Of course, the general panic does not exist in a vacuum. In a recent survey conducted by Harvard, 51% of Americans aged 18-24 believe that the terrorist attack by Hamas on October 7 on the civilian population in Israel was "justified". What brings about this moral defect? The answer is in the arena where most of those young people are and which most of Gen-Z use as a search engine - TikTok.
1 View gallery
מפגינים פרו פלסטיניים בברוקלין ניו יורק ב טיקטוק של the messenger
מפגינים פרו פלסטיניים בברוקלין ניו יורק ב טיקטוק של the messenger
Pro Palestinian demonstration in New York
(Screenshot: TikTok)
These facts lead to the unconfirmed conclusions of many that the network itself is a tool for shaping consciousness in the hands of centralized entities. It is easy to connect the dots since it is a well-established fact that content on TikTok is filtered, promoted, and censored according to a series of guidelines from the Chinese regime. Thus, for example, in 2020 the news website Intercept revealed that the company instructs its content filters to remove or limit the distribution of videos that are considered ugly or that depict the poor, as well as videos that may harm Chinese "national honor", the police forces or civil servants in China.

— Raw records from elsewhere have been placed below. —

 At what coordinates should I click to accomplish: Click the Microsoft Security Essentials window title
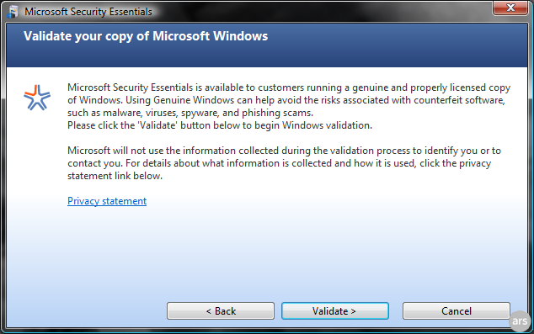coord(88,12)
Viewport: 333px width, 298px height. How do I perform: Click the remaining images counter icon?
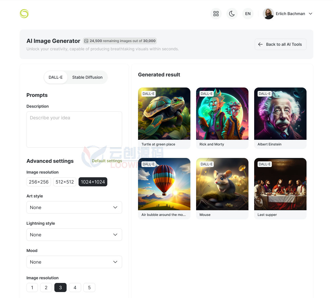(x=86, y=41)
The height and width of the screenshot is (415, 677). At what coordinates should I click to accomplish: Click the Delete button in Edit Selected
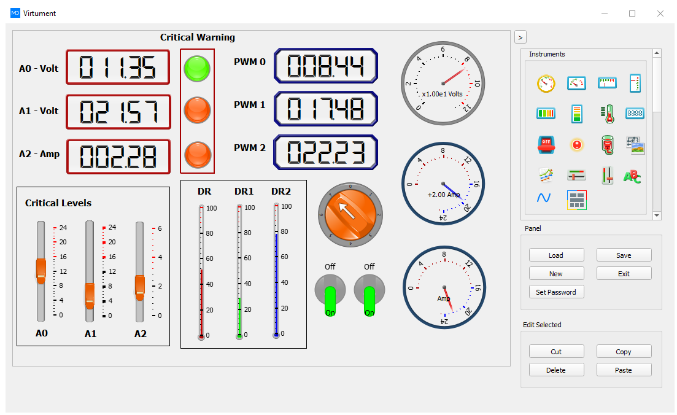[x=556, y=370]
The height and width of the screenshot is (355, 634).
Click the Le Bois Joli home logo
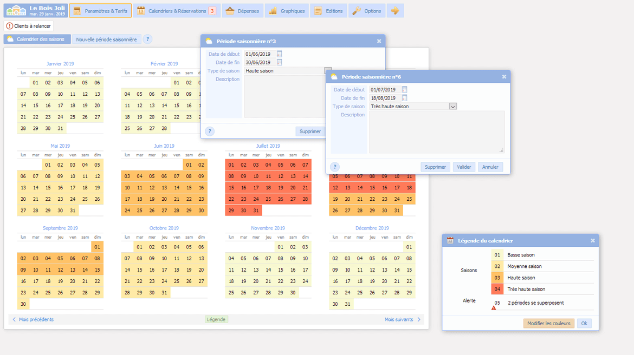(x=35, y=10)
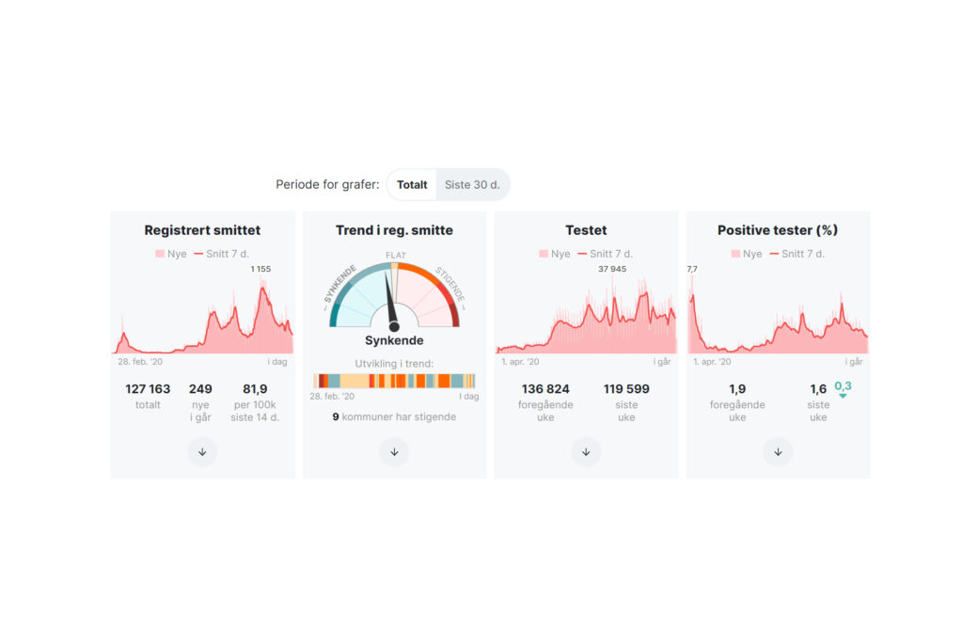Toggle Nye legend in Registrert smittet
This screenshot has height=642, width=963.
171,254
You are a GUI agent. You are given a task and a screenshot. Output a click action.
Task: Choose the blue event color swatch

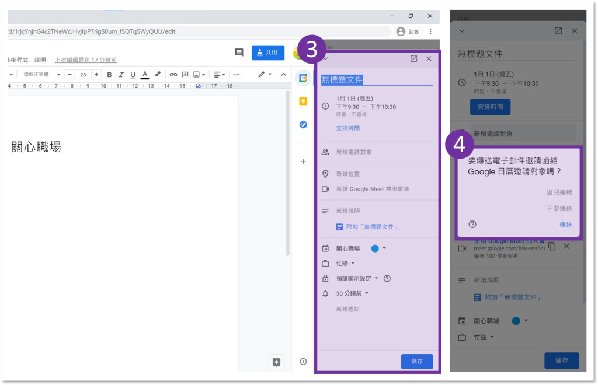375,249
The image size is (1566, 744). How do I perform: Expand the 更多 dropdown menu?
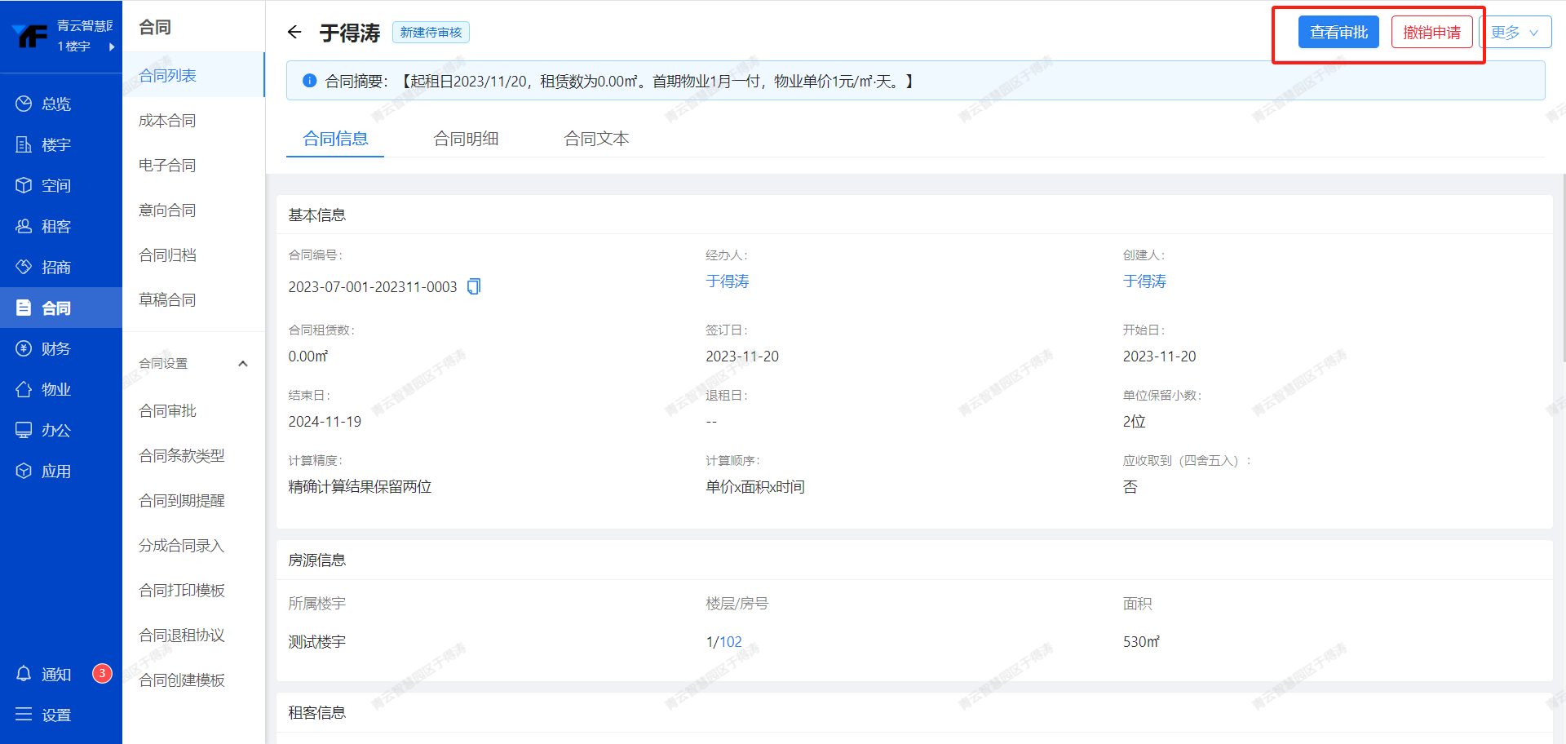(x=1515, y=33)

It is also an accepted fact that TikTok's algorithm is mysterious and there is no in-depth understanding of the characteristics that make a video viral. This is in addition to the fact that social networks in general are toxic arenas that derive their source of life from division, incitement, and radicalization of users. This is how we got, unfortunately, a state where the networks became the bottom of the barrel of human material.
In times of war, the algorithmic opacity is seasoned with the manipulation of bot farms and centralized government. All of these led to the focus of the public's concerns on TikTok as a "danger to national security." Much attention is now being directed there - how to "handle advocacy", how to "trick the algorithm" and how to "save our children."

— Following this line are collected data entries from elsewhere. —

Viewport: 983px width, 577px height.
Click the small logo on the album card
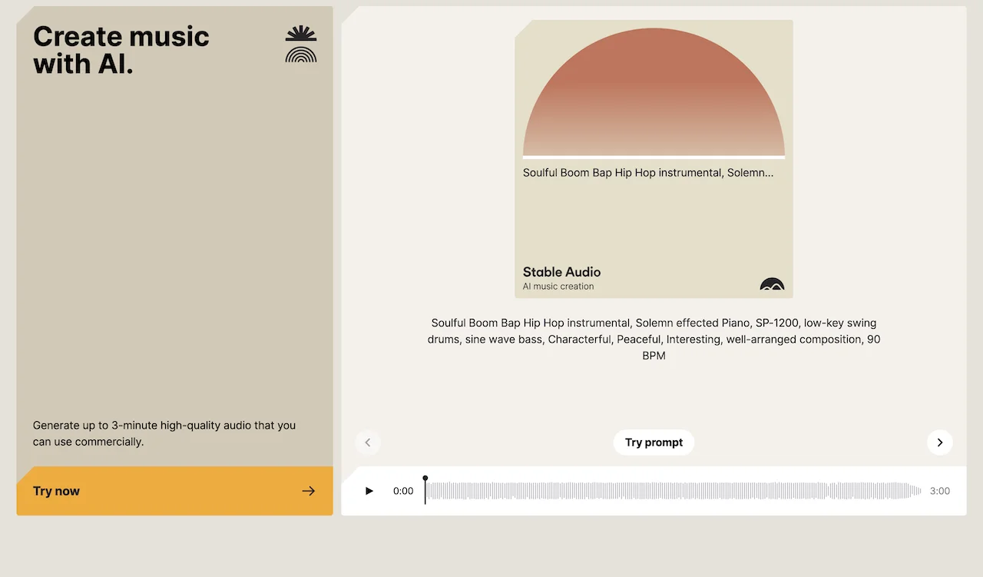point(772,285)
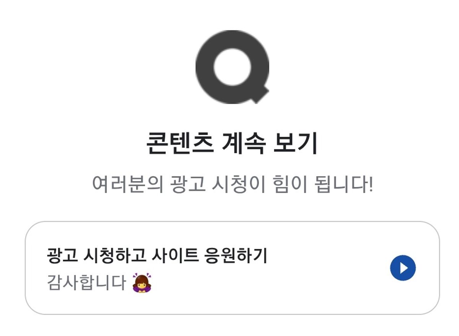Click the 여러분의 광고 시청이 힘이 됩니다! subtitle
The image size is (459, 336).
[x=232, y=185]
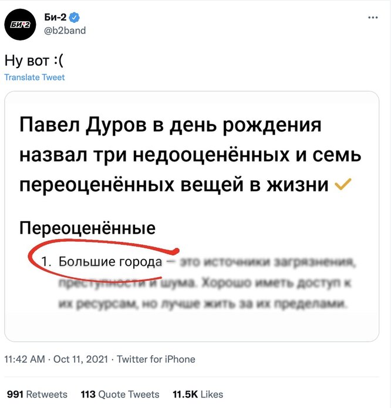The height and width of the screenshot is (408, 391).
Task: Click the list number "1." inside the red circle
Action: (48, 262)
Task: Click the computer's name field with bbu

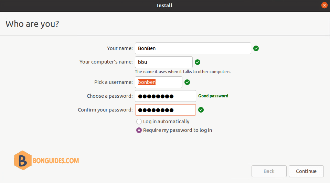Action: pyautogui.click(x=163, y=62)
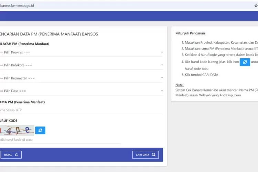Image resolution: width=258 pixels, height=172 pixels.
Task: Click the bookmark star in the address bar
Action: click(256, 6)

These are short-sighted questions. It's easy to blame social networks for the world's problems, especially a social network run by an authoritarian Chinese regime. The truth is that studies have found that these are real people who are responsible for most of the spread of fake news (not bots) and that the opinion of users is hardly affected by covert campaigns (such as the effort to disrupt the American elections by the Russians).
It is true that TikTok is fueled by incitement and division, but it was never built or was supposed to serve as a source of complex and nuanced information and knowledge, such as for example regarding the Israeli-Palestinian conflict. Gen-Z accesses these apps to draw their knowledge due to the ongoing erosion of trust in institutions that were supposed to serve as a source of reliable knowledge.
Deleting TikTok will not save the Israeli Hasbara (‘diplomacy’) or the children from morally flawed ideas. Only education, technological literacy, and strengthening institutions can bring moral clarity. But when these same institutions lead the way, just like TikTok, which feeds on division, incitement, and radicalization, deleting TikTok will never bring about Tikkun Olam (‘repairing the world’).